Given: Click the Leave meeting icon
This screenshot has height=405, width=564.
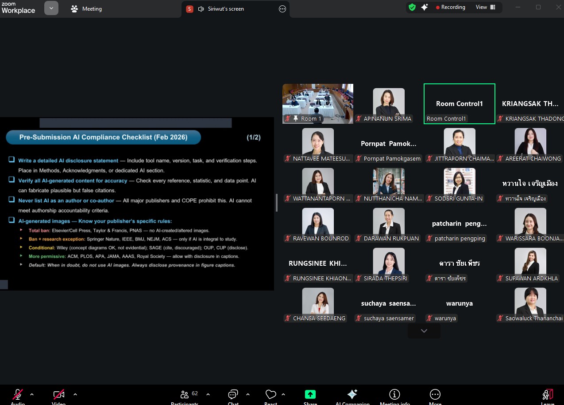Looking at the screenshot, I should click(548, 394).
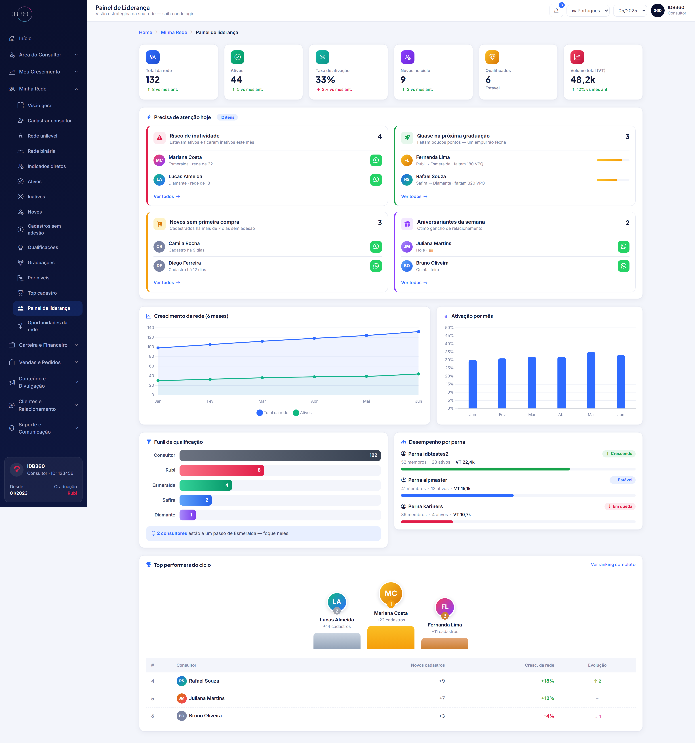The height and width of the screenshot is (743, 695).
Task: Open Ver ranking completo link
Action: (x=613, y=564)
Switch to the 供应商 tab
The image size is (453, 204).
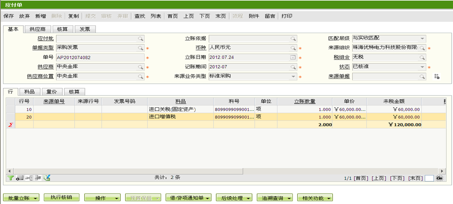click(x=37, y=29)
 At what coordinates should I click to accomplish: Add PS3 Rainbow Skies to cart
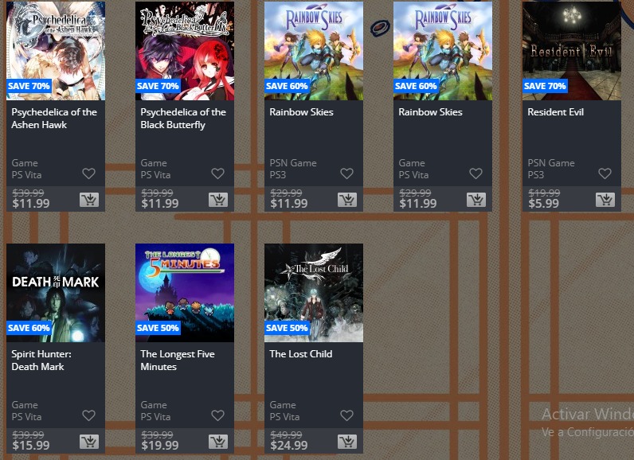click(x=347, y=200)
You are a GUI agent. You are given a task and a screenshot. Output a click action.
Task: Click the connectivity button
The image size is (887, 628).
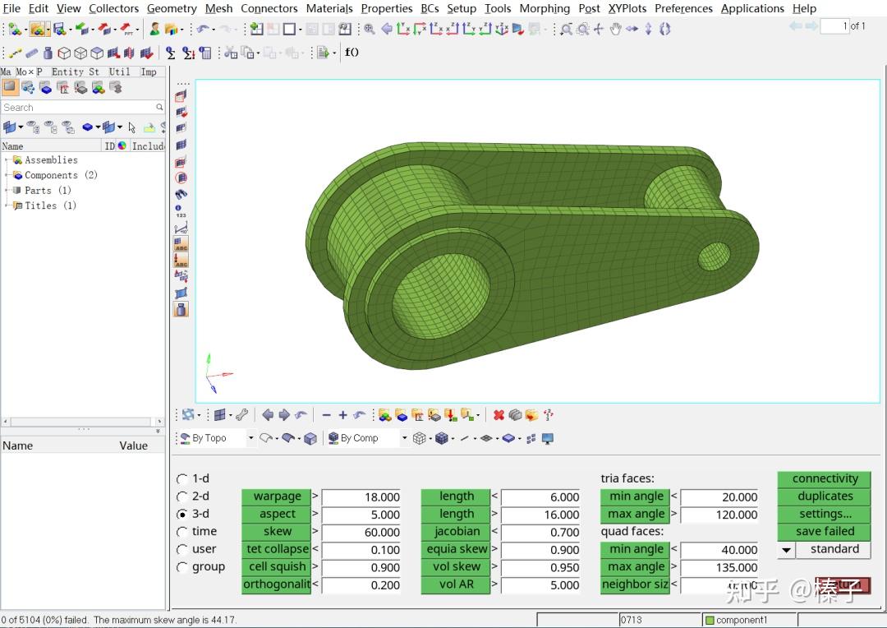[x=825, y=478]
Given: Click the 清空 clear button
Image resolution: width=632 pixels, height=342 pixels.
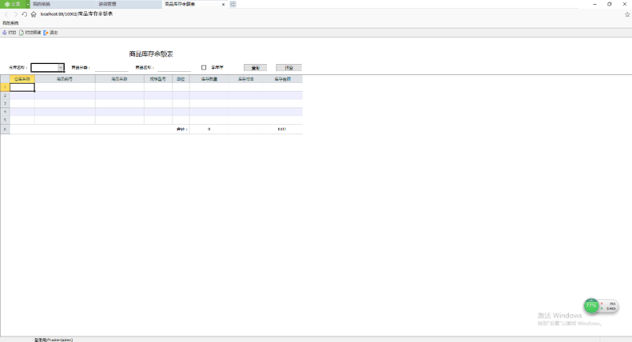Looking at the screenshot, I should (288, 67).
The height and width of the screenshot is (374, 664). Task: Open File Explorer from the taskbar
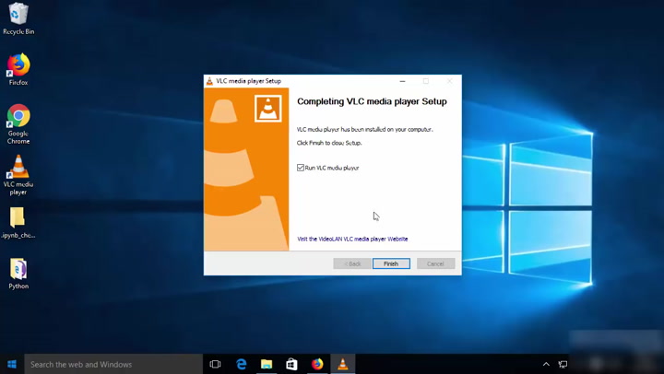point(267,364)
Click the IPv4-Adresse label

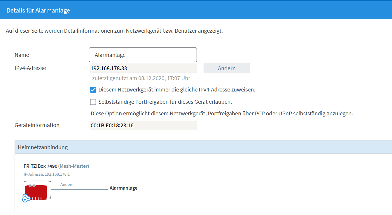(30, 68)
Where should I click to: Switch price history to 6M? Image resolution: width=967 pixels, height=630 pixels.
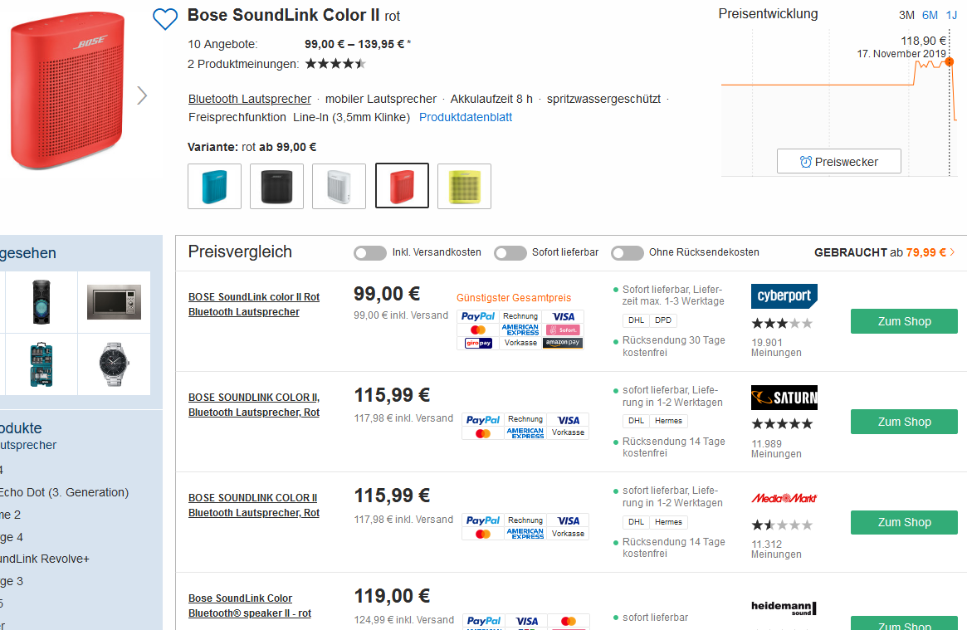point(930,15)
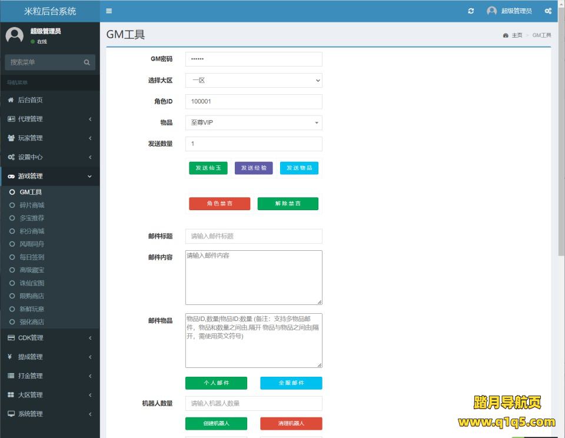Click into the 邮件标题 input field

(x=254, y=236)
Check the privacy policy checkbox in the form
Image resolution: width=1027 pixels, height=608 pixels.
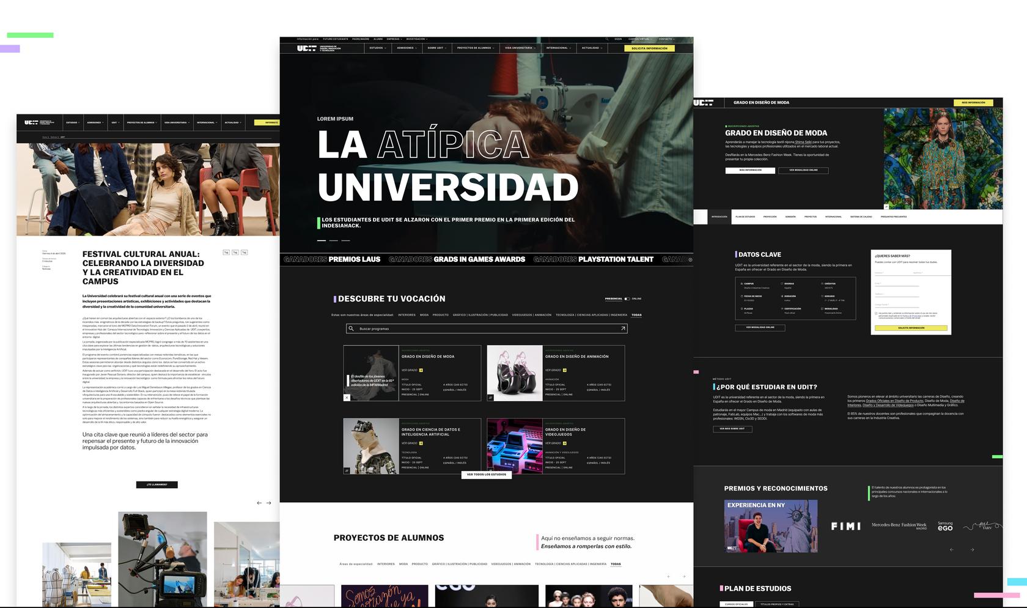pyautogui.click(x=876, y=313)
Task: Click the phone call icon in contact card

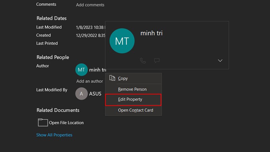Action: coord(143,60)
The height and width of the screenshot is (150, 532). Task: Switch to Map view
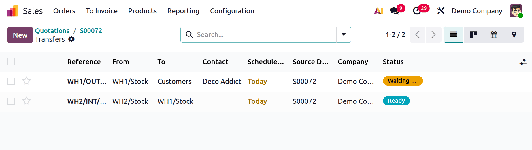pyautogui.click(x=514, y=35)
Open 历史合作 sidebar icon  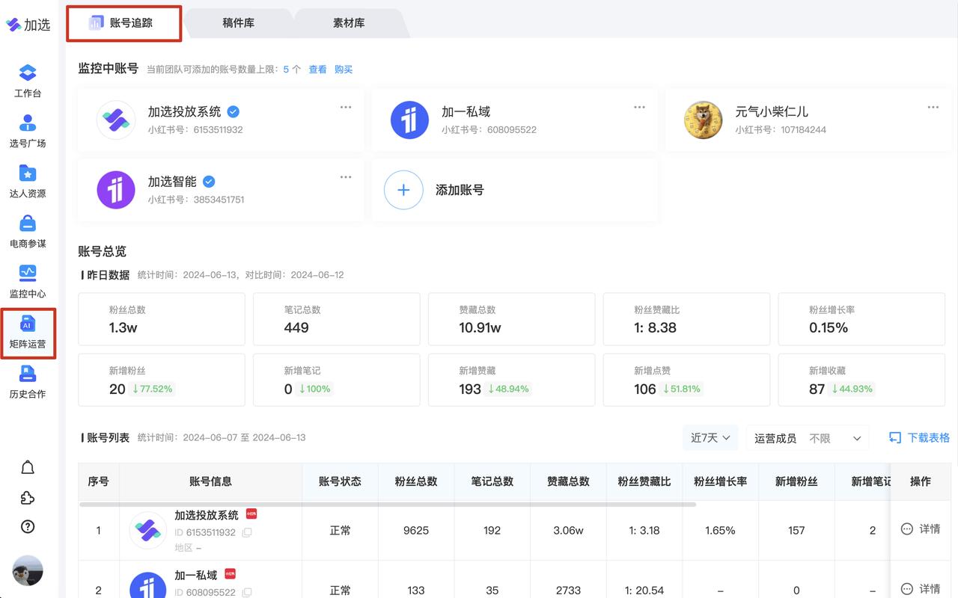tap(28, 382)
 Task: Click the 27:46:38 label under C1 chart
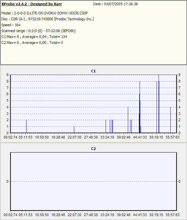coord(91,137)
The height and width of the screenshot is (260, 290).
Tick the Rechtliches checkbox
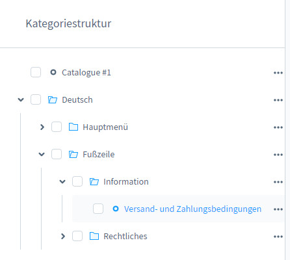pos(77,236)
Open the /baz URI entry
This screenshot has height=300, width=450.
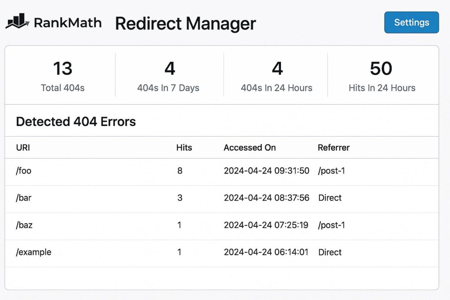pyautogui.click(x=24, y=225)
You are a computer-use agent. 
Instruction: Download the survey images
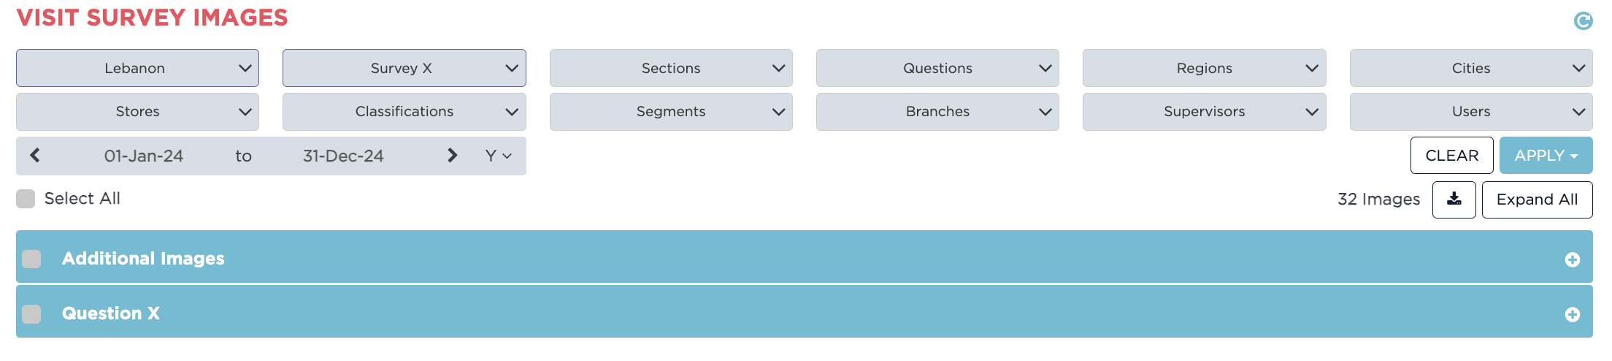pos(1454,200)
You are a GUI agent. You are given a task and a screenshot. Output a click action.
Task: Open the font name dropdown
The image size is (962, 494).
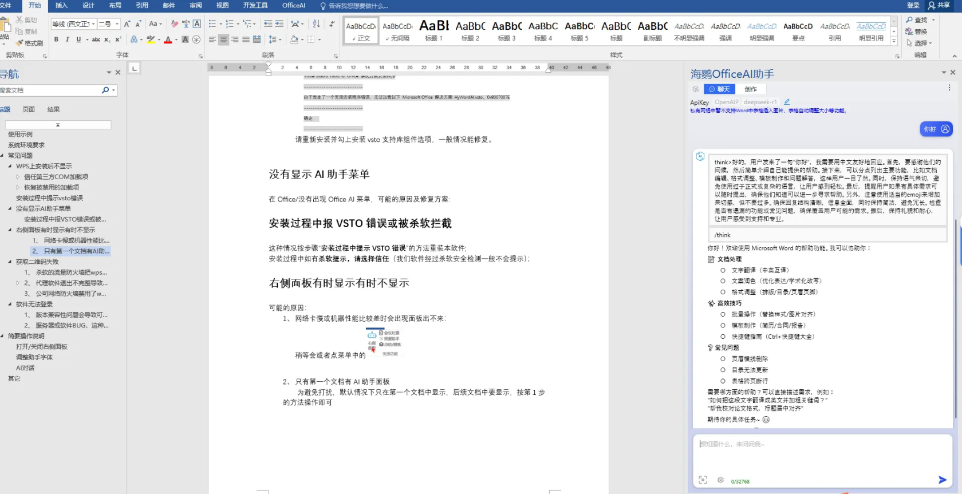(93, 24)
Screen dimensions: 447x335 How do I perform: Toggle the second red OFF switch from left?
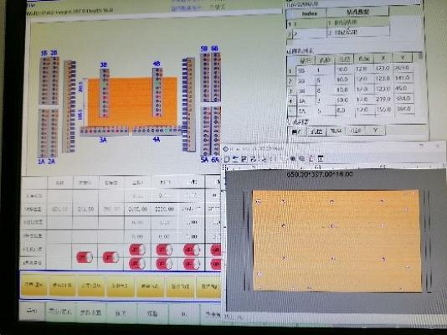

#####

[TASK DIRECTIONS] Only lines of the data holding the word "button" go in the answer. Please copy each of them.

[RESPONSE]
Task: Click the connectivity button
Given: Click the 清空 clear button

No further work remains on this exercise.